# start of Records for this task
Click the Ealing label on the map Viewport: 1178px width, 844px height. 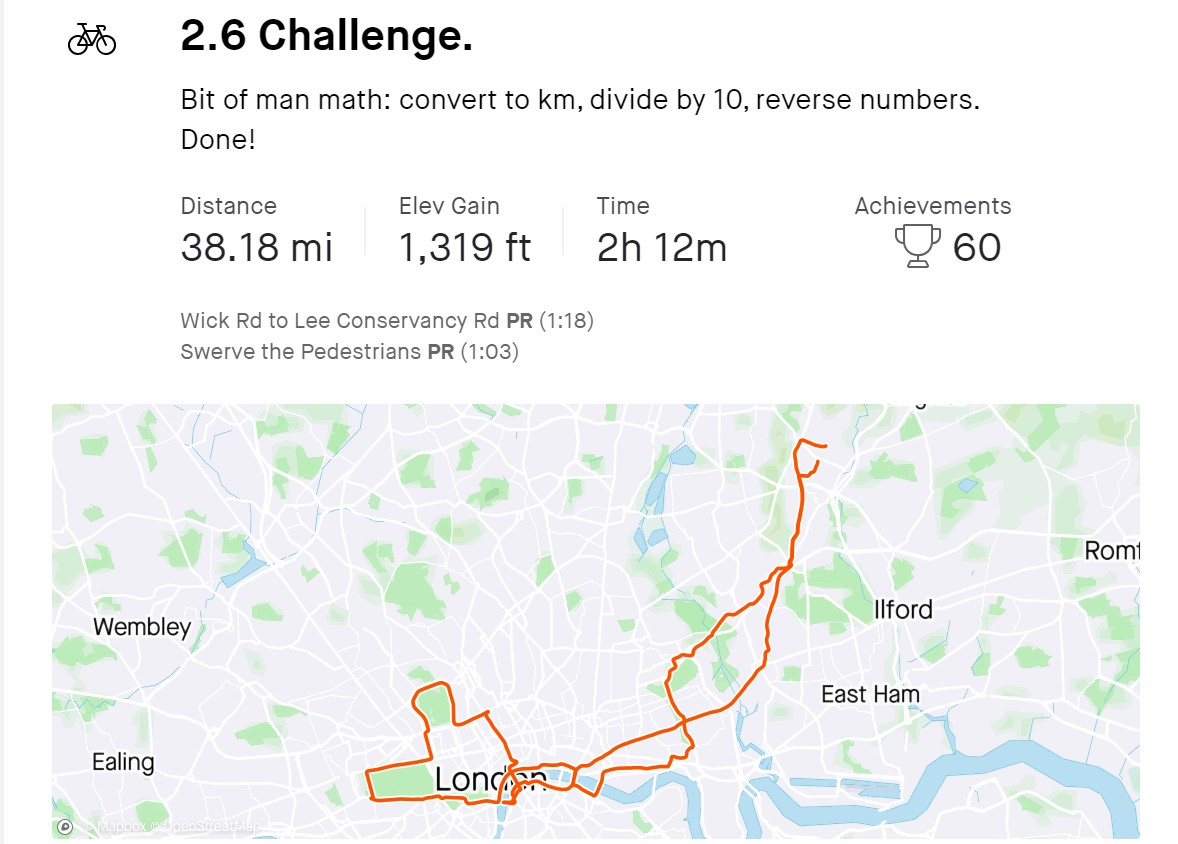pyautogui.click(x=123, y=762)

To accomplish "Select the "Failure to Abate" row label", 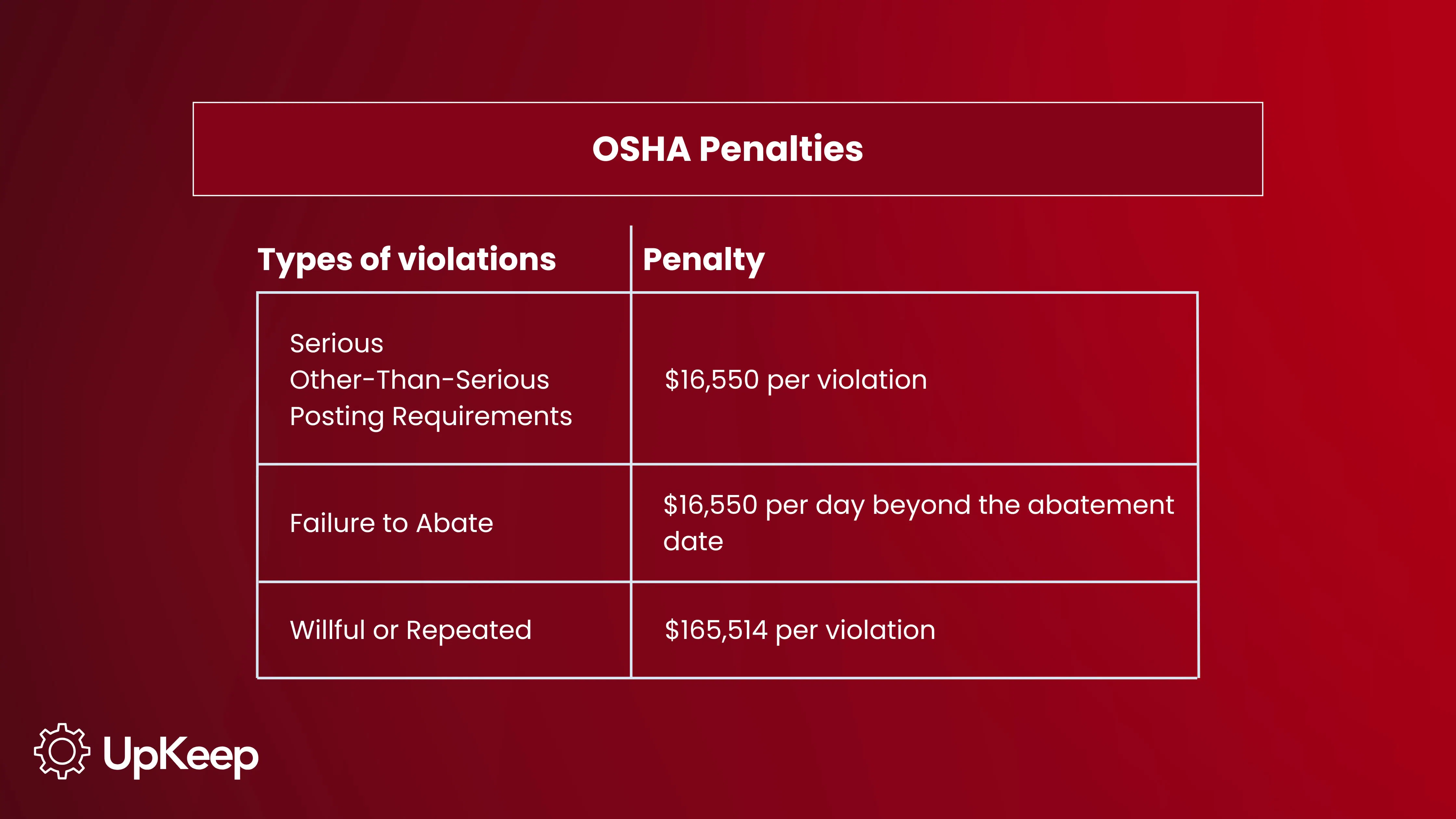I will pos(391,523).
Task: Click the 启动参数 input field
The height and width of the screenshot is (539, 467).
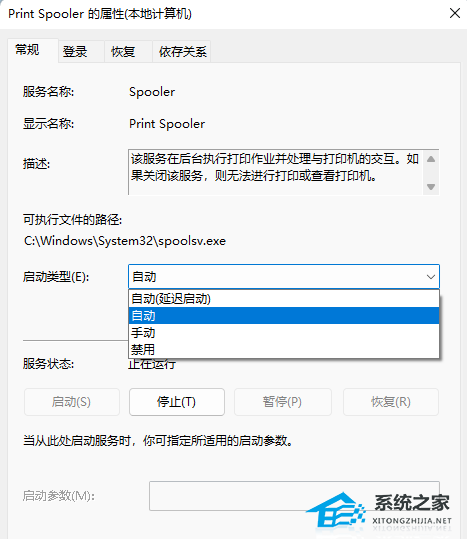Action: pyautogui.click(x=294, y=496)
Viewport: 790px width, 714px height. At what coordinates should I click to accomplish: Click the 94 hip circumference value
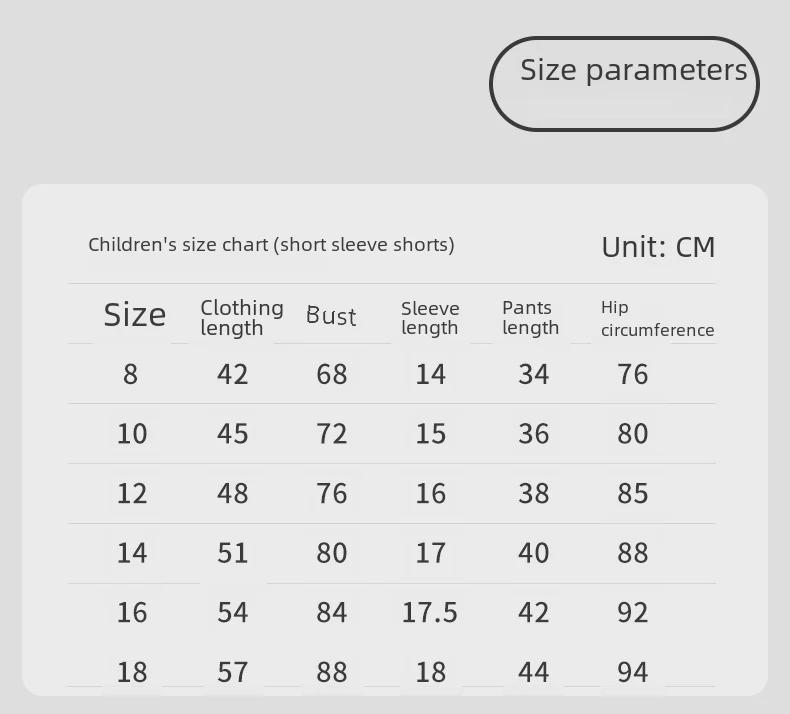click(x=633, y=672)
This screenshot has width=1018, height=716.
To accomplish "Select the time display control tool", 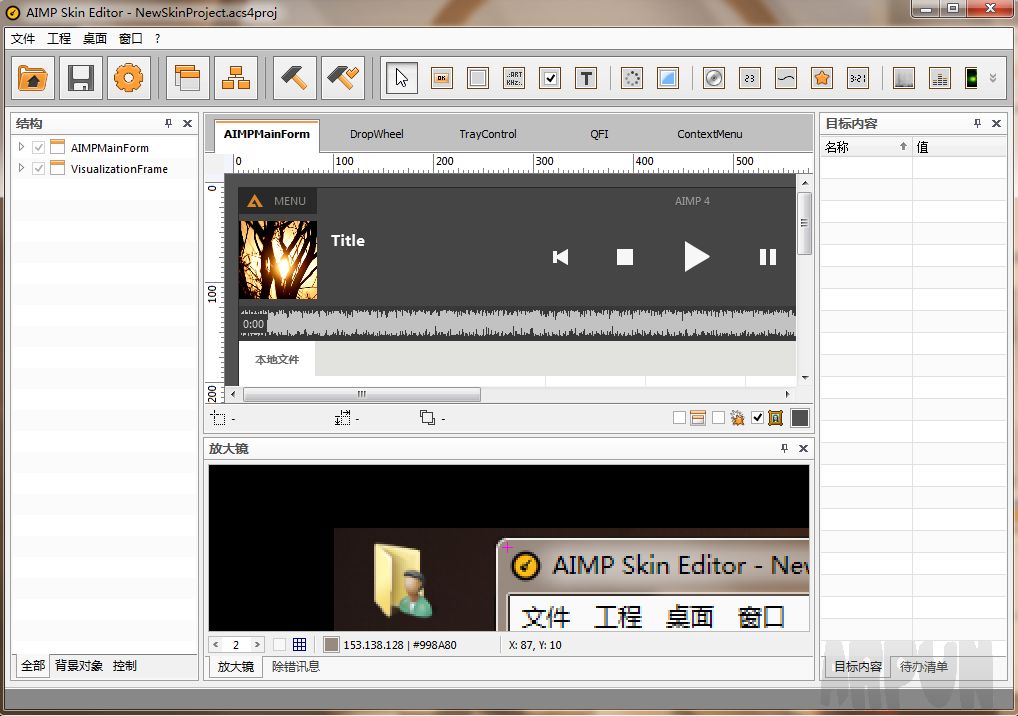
# end of Records for this task
■ Set task:
Reproduce the entries starting with the line containing "Task: Click the 启动参数 input field" and continuing through the end, substituting "screen capture" for "screenshot" and leaving everything else unchanged. Omit the pictures.

■ Right answer:
Task: Click the 启动参数 input field
The height and width of the screen capture is (539, 467).
Action: pyautogui.click(x=294, y=496)
Viewport: 790px width, 714px height. At what coordinates should I click to accomplish: Click the 94 hip circumference value
click(x=633, y=672)
This screen capture has width=1018, height=716.
To accomplish "Select the time display control tool", 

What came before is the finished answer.